Given request
Please change "Image resolution" to "Screenshot size" in the part that opens with the line containing "Where should I click to: Click" and runs through the end of the lines, and give that part back with everything else unchanged.
※ ※ ※
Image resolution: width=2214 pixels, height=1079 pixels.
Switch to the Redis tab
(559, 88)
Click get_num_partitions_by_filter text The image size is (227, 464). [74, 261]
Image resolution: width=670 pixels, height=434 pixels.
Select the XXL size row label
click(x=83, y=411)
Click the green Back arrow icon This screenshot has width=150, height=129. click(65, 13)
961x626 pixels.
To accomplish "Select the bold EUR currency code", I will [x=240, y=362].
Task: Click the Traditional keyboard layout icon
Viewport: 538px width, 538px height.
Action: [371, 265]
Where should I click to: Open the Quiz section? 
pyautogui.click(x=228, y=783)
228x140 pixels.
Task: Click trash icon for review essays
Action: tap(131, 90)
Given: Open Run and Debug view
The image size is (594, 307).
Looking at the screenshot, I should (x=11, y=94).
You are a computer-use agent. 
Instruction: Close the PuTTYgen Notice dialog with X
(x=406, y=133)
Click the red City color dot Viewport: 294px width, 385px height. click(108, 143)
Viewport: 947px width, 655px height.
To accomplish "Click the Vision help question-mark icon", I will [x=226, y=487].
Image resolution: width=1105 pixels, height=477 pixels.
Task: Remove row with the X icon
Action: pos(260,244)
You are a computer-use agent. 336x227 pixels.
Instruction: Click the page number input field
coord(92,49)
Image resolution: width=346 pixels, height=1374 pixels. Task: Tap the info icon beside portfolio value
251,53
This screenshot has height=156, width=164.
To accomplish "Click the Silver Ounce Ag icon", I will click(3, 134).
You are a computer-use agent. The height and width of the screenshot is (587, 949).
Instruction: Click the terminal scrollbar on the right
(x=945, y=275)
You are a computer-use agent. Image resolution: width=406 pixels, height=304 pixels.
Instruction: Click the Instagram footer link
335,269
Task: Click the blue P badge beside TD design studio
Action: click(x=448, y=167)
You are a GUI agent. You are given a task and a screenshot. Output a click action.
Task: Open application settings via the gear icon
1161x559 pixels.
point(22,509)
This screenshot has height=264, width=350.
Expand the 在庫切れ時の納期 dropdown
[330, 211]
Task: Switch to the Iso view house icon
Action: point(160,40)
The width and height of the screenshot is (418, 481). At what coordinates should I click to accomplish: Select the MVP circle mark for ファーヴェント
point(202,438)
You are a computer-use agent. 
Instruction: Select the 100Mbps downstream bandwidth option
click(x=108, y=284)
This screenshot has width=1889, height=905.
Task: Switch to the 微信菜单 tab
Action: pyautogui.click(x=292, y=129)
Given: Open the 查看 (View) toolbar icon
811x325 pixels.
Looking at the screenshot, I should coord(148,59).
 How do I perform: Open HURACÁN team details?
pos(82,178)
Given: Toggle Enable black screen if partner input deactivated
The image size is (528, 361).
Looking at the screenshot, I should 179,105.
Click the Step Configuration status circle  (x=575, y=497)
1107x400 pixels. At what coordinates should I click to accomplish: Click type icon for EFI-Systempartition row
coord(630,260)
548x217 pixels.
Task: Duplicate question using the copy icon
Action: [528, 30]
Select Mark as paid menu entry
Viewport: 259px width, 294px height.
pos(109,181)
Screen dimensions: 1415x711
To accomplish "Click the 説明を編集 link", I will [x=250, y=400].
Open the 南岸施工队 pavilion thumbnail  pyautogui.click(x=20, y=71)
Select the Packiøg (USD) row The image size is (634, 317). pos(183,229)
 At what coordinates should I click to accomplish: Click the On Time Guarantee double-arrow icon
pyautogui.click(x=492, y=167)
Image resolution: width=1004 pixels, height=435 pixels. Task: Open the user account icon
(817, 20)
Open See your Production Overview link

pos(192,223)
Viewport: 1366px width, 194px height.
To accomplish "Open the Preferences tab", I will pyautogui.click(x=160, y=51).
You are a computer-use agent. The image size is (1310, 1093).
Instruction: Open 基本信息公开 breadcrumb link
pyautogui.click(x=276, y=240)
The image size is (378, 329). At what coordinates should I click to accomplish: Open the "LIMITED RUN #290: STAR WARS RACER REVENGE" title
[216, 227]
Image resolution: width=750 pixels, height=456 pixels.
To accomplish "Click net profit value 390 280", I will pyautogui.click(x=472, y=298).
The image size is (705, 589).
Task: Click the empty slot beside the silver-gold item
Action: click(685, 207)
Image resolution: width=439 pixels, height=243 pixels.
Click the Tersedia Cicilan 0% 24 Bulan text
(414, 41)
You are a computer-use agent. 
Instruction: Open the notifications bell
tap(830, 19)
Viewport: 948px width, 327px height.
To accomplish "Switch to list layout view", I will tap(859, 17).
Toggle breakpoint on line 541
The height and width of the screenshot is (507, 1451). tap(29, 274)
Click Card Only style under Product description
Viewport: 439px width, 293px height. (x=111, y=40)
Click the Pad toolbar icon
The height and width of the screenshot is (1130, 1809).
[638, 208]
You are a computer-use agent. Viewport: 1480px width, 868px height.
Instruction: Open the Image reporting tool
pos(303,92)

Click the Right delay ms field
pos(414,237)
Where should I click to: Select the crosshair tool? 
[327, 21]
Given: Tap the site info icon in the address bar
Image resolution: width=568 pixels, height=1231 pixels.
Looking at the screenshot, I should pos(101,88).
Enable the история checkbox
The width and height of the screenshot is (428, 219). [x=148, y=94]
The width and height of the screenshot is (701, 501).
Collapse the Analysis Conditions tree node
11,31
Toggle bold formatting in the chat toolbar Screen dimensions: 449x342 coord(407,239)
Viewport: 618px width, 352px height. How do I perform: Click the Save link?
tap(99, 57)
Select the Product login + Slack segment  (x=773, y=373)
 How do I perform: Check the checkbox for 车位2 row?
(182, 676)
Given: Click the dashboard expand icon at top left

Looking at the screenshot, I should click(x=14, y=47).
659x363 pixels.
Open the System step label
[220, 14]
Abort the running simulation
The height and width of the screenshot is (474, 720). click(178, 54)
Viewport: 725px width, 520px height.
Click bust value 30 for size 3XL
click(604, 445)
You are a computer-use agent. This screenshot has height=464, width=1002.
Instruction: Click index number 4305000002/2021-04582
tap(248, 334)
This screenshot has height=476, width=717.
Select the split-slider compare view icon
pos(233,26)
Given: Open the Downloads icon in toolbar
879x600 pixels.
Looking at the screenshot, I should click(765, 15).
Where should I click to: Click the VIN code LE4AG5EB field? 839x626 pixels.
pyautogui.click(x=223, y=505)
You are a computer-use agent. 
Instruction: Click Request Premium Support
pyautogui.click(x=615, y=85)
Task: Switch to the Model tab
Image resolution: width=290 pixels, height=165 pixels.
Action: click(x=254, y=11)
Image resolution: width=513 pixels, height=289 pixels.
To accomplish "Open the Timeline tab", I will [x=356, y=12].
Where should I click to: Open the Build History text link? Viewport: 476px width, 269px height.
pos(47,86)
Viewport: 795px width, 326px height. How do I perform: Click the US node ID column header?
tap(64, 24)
※ ※ ※
Complete answer
Where should I click to: Click the VIN code LE4AG5EB field? 839x626 pixels.
pyautogui.click(x=223, y=505)
You are a computer-use agent. 
Instruction: Click Request Premium Support
pyautogui.click(x=615, y=85)
Task: Switch to the Model tab
Screenshot size: width=290 pixels, height=165 pixels.
Action: click(x=254, y=11)
Screenshot size: width=513 pixels, height=289 pixels.
To accomplish "Open the Timeline tab", I will [x=356, y=12].
Where should I click to: Open the Build History text link? Viewport: 476px width, 269px height.
pos(47,86)
Viewport: 795px width, 326px height. How do I perform: Click the US node ID column header?
tap(64, 24)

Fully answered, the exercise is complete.